TASK ITEM
From the line containing "Where should I" through the last line of the records below, output every line exactly as it appears, but leave out the pictures.

- Opening Delimiter -

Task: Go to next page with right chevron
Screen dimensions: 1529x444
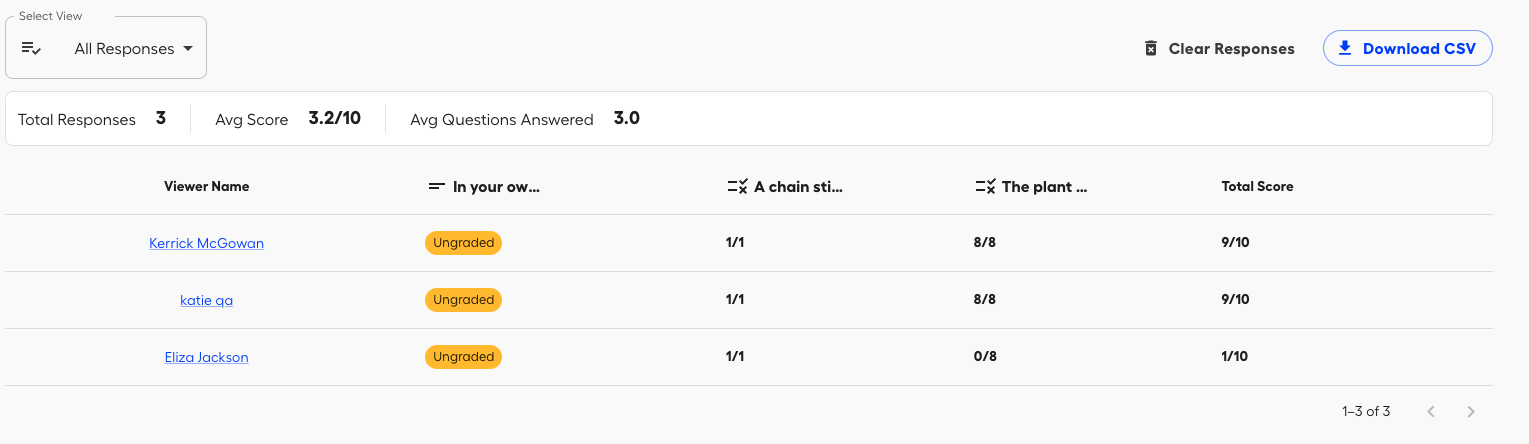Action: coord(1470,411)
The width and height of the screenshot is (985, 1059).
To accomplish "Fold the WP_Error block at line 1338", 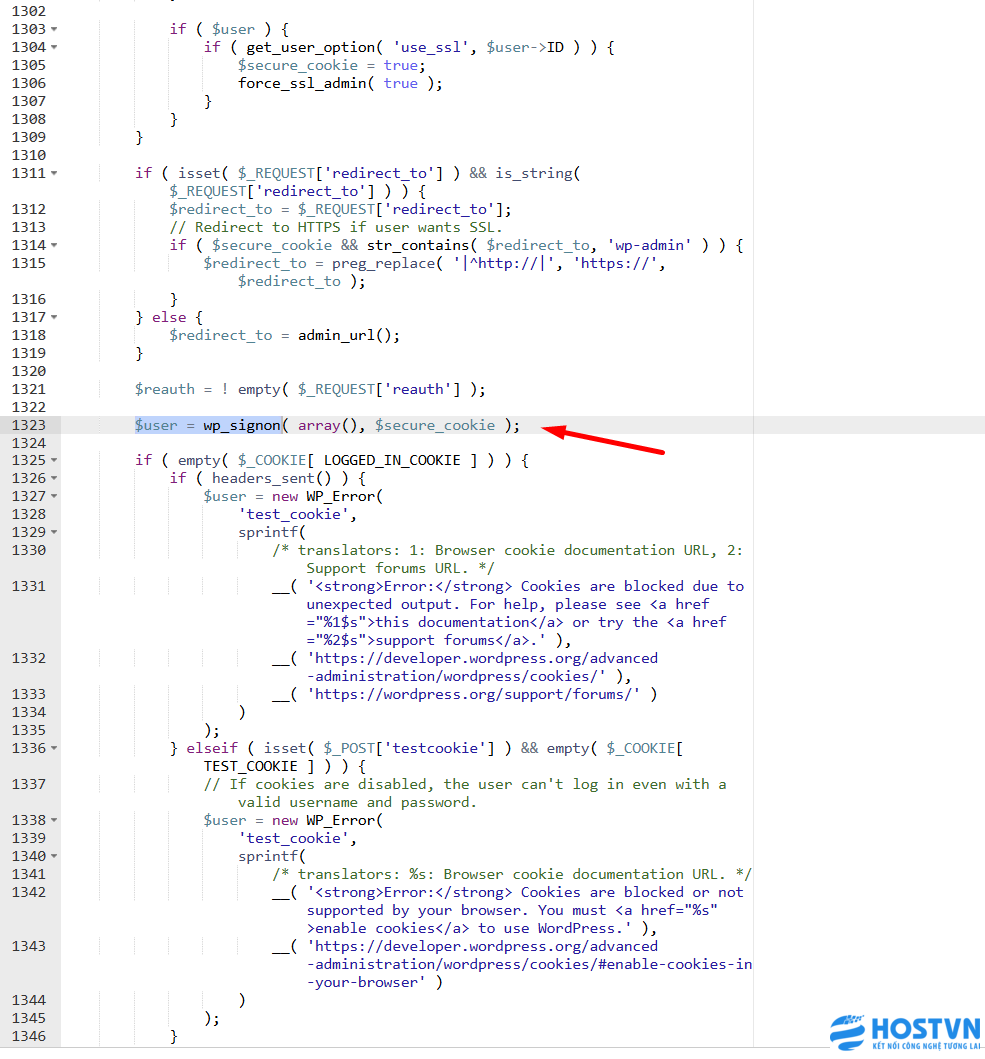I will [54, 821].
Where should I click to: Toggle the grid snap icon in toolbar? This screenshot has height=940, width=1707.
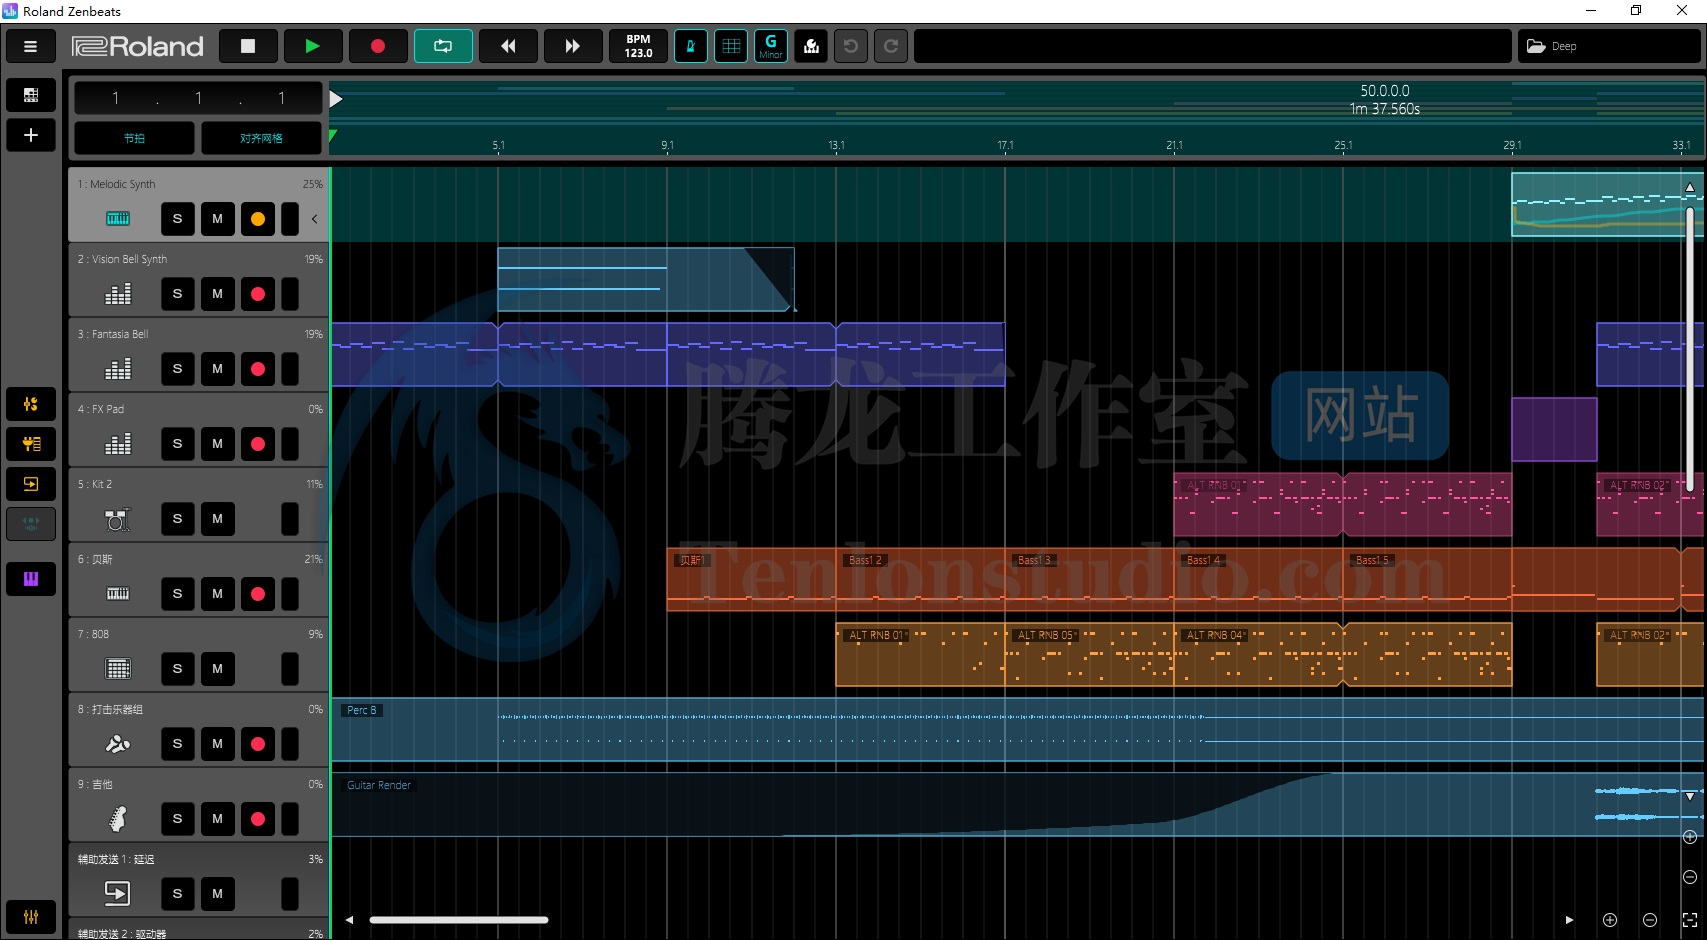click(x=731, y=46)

- Closing Delimiter -

RESPONSE BOX
Where should I click to: Toggle the grid snap icon in toolbar? This screenshot has height=940, width=1707.
click(x=731, y=46)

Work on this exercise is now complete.